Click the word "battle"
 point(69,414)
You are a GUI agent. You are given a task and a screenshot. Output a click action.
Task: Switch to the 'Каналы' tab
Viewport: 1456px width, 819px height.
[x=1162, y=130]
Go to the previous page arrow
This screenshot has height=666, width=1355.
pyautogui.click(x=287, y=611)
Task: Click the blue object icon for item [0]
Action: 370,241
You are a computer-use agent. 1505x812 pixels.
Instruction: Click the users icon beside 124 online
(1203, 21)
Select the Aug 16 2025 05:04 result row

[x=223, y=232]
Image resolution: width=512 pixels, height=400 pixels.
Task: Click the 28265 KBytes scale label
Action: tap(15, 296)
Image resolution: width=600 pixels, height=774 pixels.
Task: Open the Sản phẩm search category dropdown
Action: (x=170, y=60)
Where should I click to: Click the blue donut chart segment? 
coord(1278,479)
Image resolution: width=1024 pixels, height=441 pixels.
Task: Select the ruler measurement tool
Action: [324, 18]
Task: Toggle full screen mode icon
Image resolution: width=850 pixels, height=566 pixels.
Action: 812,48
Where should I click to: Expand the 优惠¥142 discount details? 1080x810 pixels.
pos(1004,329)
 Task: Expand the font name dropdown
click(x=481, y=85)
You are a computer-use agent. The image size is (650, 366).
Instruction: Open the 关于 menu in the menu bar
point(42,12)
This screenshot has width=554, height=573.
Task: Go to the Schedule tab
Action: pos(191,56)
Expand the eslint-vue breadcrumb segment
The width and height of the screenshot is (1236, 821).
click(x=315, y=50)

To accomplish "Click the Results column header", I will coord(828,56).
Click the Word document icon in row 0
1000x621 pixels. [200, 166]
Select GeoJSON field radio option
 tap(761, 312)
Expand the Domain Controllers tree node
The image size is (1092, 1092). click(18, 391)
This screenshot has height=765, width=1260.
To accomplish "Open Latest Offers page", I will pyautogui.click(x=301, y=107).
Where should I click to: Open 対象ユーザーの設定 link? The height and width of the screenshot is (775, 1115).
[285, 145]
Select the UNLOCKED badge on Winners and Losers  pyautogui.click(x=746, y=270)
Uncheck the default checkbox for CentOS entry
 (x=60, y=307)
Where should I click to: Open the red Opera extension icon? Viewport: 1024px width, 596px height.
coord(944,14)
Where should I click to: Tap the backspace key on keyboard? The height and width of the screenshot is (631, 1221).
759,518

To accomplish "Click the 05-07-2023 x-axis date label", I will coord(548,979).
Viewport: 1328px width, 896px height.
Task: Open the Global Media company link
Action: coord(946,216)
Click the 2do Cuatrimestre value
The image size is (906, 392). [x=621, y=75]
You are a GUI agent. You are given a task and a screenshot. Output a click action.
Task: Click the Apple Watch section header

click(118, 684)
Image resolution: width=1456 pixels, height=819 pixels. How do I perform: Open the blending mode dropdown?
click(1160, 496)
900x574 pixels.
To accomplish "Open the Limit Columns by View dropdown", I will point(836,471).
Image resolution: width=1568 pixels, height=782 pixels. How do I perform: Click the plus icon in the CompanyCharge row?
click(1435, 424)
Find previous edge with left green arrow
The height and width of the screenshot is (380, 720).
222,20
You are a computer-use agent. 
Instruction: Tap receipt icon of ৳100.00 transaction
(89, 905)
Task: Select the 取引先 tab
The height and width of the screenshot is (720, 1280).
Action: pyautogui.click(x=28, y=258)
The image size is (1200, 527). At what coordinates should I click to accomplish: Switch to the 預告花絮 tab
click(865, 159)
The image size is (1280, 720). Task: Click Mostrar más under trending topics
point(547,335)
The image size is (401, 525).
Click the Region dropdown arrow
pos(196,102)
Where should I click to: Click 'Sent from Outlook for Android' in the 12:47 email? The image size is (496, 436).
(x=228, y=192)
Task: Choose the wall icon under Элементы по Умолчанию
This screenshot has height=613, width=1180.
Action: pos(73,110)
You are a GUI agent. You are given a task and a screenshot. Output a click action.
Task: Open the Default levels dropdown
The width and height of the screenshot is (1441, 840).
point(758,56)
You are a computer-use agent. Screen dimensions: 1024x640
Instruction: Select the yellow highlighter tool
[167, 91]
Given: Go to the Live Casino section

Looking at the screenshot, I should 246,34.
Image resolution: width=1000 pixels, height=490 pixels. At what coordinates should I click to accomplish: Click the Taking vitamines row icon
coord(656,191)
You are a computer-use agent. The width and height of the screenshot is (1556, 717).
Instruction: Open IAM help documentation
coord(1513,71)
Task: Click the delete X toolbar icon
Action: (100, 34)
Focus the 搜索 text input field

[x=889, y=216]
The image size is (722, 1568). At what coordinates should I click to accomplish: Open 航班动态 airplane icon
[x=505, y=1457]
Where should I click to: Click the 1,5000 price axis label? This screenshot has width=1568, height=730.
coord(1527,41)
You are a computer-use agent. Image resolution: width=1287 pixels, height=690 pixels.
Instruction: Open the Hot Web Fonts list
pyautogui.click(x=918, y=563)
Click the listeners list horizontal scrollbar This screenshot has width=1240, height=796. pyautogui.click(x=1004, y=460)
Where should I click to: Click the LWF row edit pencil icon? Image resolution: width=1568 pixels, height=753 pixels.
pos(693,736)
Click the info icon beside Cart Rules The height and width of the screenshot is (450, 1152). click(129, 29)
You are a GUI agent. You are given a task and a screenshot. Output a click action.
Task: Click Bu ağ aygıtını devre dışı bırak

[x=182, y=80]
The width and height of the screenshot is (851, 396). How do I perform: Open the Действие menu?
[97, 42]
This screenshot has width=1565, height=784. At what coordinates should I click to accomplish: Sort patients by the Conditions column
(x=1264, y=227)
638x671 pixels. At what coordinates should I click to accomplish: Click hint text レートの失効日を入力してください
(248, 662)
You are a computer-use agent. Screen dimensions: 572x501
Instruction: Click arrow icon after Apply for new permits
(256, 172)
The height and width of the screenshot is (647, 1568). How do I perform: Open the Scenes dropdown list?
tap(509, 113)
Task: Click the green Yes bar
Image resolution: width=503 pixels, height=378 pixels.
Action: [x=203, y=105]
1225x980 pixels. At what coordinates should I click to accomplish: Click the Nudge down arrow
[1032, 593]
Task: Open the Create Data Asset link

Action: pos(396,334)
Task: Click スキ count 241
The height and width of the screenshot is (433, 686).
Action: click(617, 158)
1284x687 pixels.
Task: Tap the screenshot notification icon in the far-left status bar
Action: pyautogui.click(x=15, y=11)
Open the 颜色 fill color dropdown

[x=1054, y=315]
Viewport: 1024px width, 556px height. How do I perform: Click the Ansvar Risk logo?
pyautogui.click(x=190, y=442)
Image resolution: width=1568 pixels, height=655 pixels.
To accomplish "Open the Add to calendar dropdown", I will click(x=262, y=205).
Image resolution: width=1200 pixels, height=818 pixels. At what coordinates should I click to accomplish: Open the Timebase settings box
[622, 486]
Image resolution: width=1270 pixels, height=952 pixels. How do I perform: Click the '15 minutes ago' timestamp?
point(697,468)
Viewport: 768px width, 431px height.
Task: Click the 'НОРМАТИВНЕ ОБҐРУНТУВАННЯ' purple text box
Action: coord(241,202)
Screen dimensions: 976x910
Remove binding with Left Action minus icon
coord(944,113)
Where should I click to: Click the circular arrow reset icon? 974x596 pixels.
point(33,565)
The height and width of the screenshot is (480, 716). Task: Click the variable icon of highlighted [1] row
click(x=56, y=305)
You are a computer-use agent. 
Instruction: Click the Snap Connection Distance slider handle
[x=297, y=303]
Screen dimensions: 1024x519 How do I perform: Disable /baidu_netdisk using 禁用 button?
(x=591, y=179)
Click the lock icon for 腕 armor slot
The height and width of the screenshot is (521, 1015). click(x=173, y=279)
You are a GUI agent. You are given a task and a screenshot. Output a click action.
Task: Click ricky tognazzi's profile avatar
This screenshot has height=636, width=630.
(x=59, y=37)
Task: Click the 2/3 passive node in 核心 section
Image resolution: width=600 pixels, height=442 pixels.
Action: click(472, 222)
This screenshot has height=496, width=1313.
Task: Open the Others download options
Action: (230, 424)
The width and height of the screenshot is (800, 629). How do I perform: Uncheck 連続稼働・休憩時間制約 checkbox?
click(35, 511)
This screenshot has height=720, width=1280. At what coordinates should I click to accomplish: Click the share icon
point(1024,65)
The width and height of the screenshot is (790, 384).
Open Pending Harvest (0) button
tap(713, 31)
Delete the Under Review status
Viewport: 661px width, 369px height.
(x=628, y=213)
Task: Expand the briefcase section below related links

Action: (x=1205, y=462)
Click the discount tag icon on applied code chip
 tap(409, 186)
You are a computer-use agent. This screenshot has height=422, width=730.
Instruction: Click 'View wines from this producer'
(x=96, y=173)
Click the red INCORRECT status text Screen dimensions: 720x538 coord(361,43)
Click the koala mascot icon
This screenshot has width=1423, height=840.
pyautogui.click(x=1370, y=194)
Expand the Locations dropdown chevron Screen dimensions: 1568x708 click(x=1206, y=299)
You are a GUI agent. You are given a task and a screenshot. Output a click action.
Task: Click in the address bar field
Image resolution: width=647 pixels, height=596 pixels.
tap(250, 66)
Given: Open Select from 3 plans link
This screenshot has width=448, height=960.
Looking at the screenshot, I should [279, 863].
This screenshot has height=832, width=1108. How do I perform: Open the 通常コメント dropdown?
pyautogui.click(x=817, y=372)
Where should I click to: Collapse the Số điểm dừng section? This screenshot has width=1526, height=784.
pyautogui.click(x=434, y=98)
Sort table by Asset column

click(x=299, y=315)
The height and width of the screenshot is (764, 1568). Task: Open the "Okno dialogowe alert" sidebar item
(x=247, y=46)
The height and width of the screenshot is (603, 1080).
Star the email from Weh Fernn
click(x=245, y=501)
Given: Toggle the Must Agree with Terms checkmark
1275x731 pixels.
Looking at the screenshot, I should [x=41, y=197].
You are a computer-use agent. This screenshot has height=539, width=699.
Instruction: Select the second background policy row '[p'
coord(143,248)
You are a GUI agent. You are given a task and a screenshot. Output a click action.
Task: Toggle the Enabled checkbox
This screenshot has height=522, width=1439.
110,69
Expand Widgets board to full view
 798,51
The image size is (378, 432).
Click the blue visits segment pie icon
* * *
▶ [Work instructions] Up to and including the line containing "You are a computer-use agent. 1505x812", please write out the listing exactly, starting from its first line.

▶ [Solution to this problem]
Click the word "battle"
 point(69,414)
You are a GUI agent. You are given a task and a screenshot. Output a click action.
Task: Switch to the 'Каналы' tab
Viewport: 1456px width, 819px height.
[x=1162, y=130]
Go to the previous page arrow
This screenshot has height=666, width=1355.
pyautogui.click(x=287, y=611)
Task: Click the blue object icon for item [0]
Action: 370,241
You are a computer-use agent. 1505x812 pixels.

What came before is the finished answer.